Quoted passage.
※ ※ ※

The ISL6252 features a voltage regulation loop (VCOMP) and
two current regulation loops (ICOMP). The VCOMP voltage
regulation loop monitors CSON to ensure that its voltage never
exceeds the voltage and regulates the battery charge voltage
set by VADJ. The ICOMP current regulation loops regulate the
battery charging current delivered to the battery to ensure that
it never exceeds the charging current limit set by CHLIM; and
the ICOMP current regulation loops also regulate the input
current drawn from the AC adapter to ensure that it never
exceeds the input current limit set by ACLIM, and to prevent a
system crash and AC adapter overload.
PWM Control
The ISL6252 employs a fixed frequency PWM current mode
control architecture with a feed-forward function. The
feed-forward function maintains a constant modulator gain of
11 to achieve fast line regulation as the buck input voltage
changes. When the battery charge voltage approaches the
input voltage, the DC/DC converter operates in dropout mode,
where there is a timer to prevent the frequency from dropping
into the audible frequency range. It can achieve duty cycle of
up to 99.6%.
To prevent boosting of the system bus voltage, the battery
charger operates in standard-buck mode when CSOP-CSON
drops below 4.25mV. Once in standard-buck mode, hysteresis
does not allow synchronous operation of the DC/DC converter
until CSOP-CSON rises above 12.5mV.

※ ※ ※

Data provided.
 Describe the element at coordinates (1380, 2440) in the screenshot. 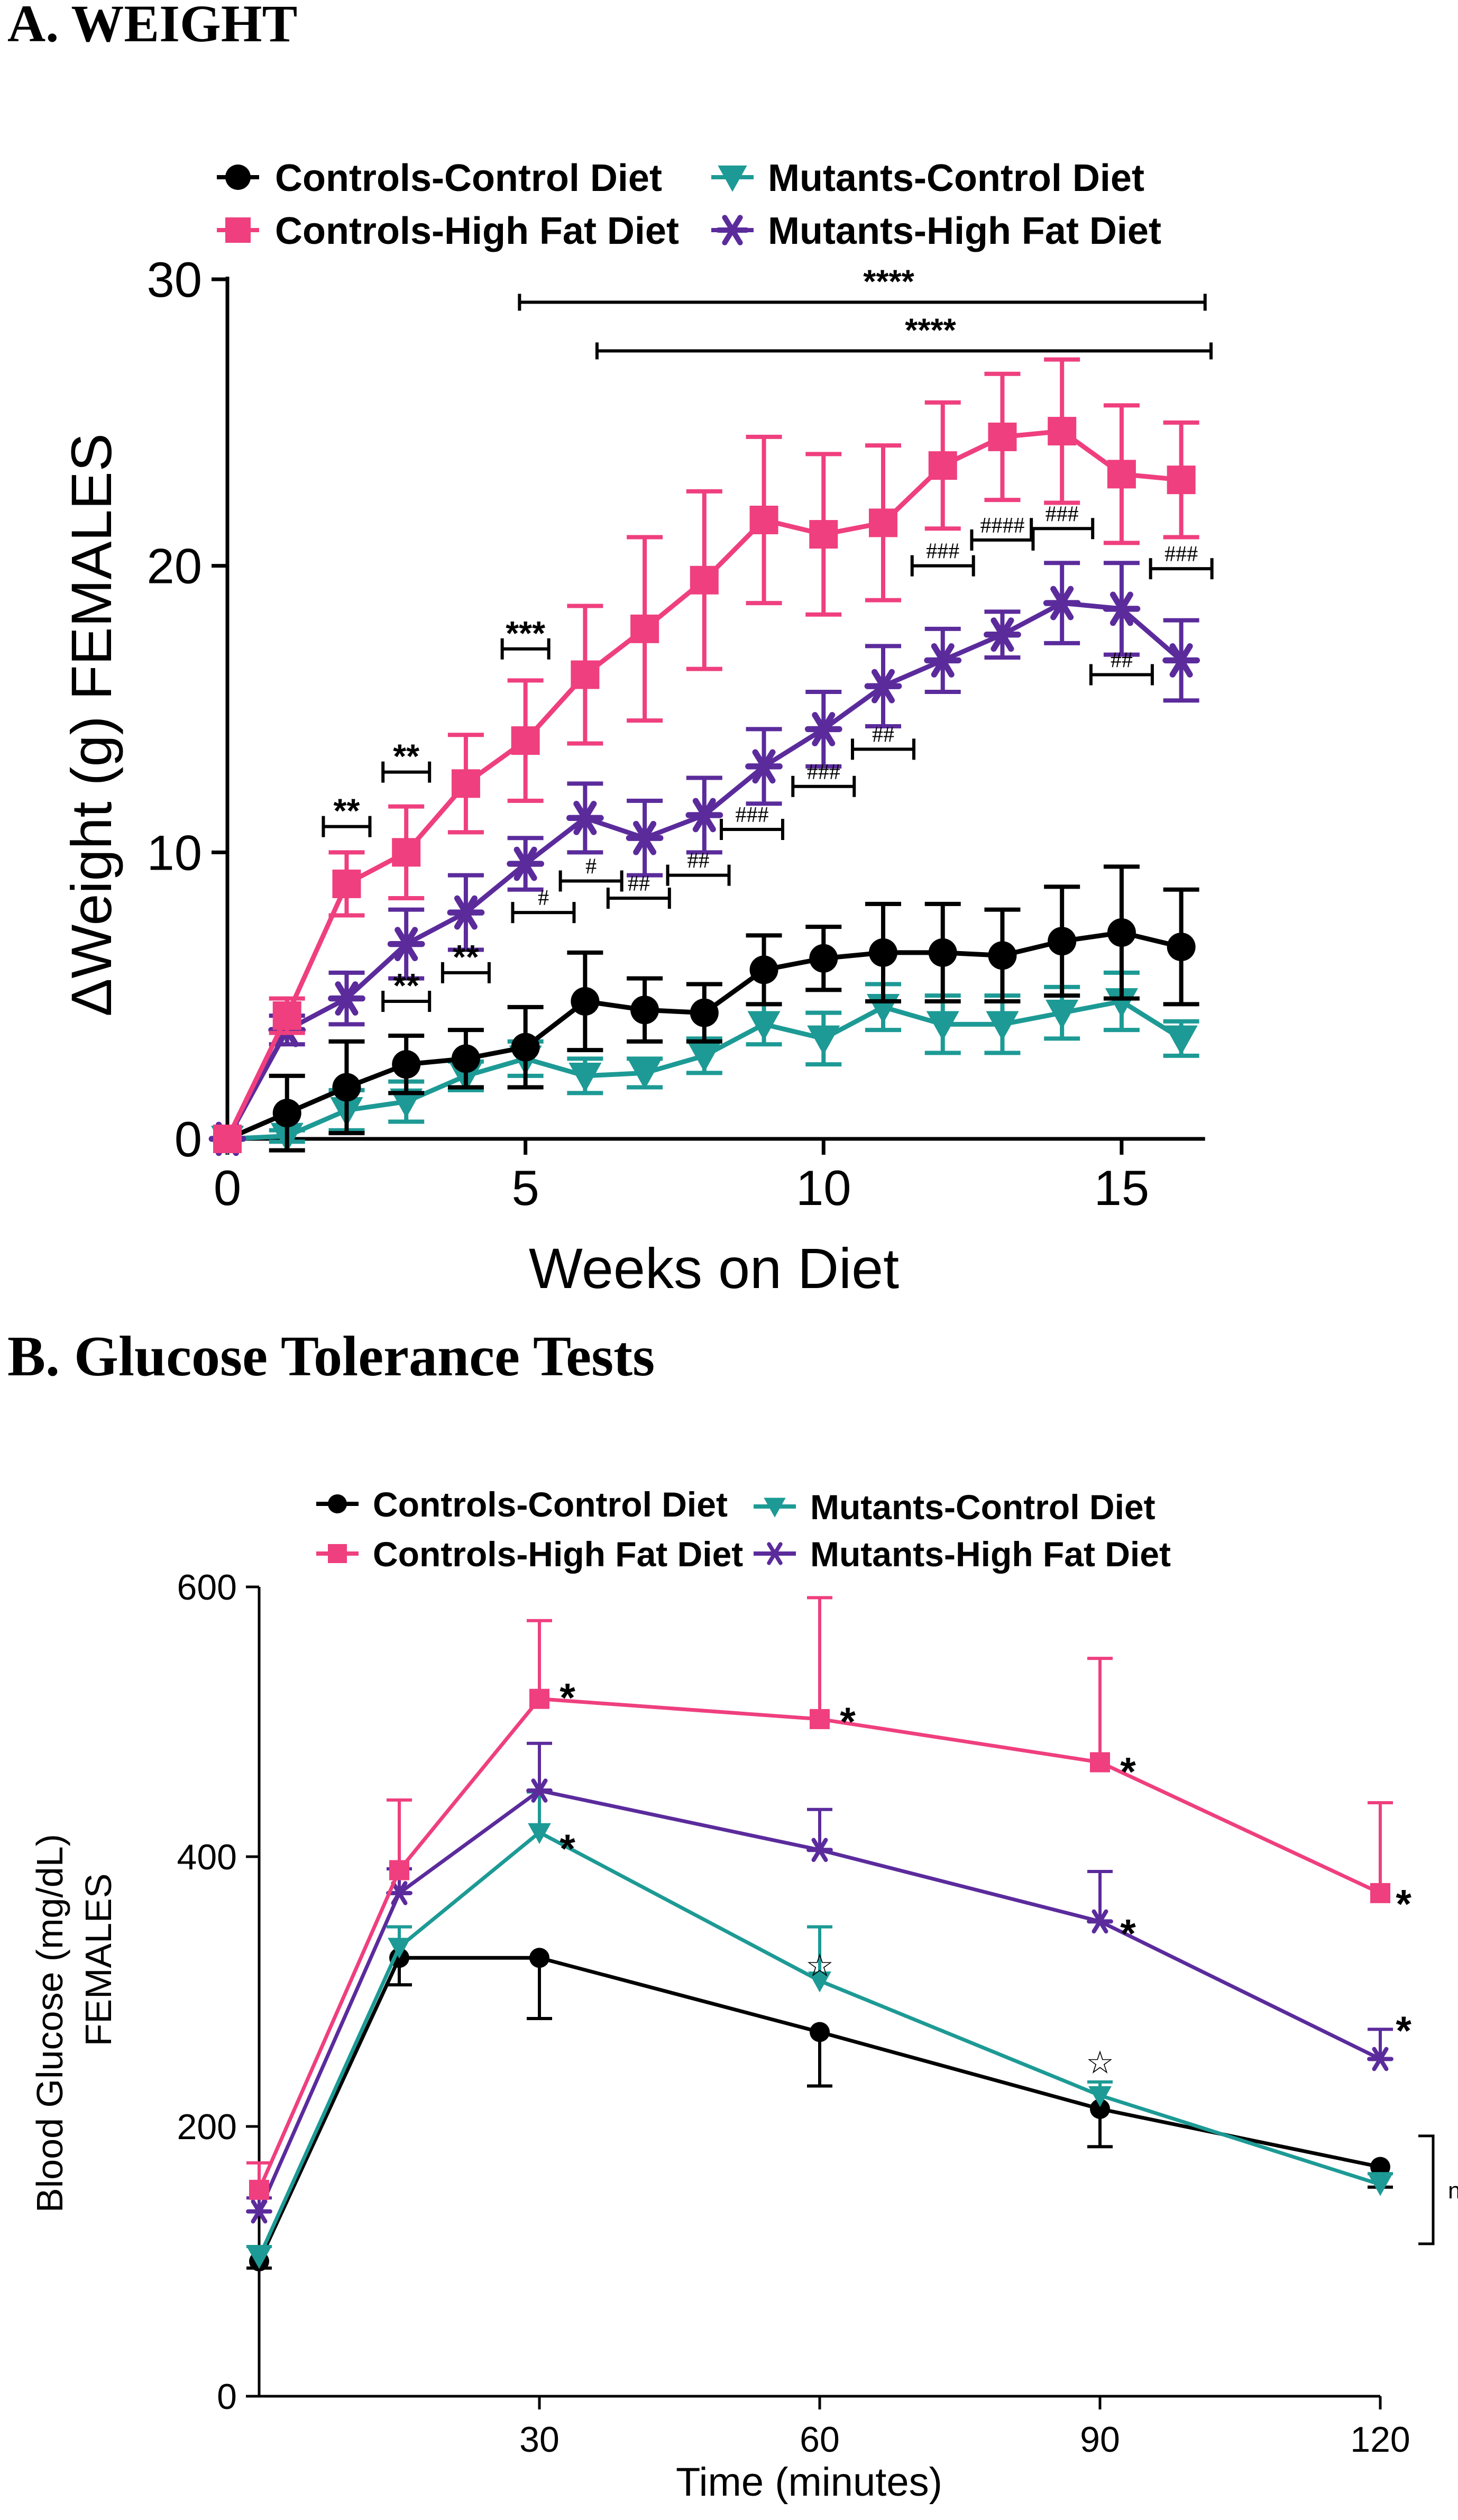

※ ※ ※

What this exercise asks.
1 - Please say whether each statement agrees with the ISL6252 text, answering yes or no and quoting the words that decide it. (a) The feed-forward function holds the modulator gain constant at 11. (b) The converter can reach a duty cycle of 100%. (c) The charger switches to standard-buck mode when CSOP-CSON falls below 12.5mV.
2 - Repeat everything in the ISL6252 text from "PWM Control" down to "up to 99.6%.".

Your responses.
1 -
(a) Yes: "The feed-forward function maintains a constant modulator gain of 11"
(b) No: "It can achieve duty cycle of up to 99.6%."
(c) No: "the battery charger operates in standard-buck mode when CSOP-CSON drops below 4.25mV"

2 -
PWM Control
The ISL6252 employs a fixed frequency PWM current mode
control architecture with a feed-forward function. The
feed-forward function maintains a constant modulator gain of
11 to achieve fast line regulation as the buck input voltage
changes. When the battery charge voltage approaches the
input voltage, the DC/DC converter operates in dropout mode,
where there is a timer to prevent the frequency from dropping
into the audible frequency range. It can achieve duty cycle of
up to 99.6%.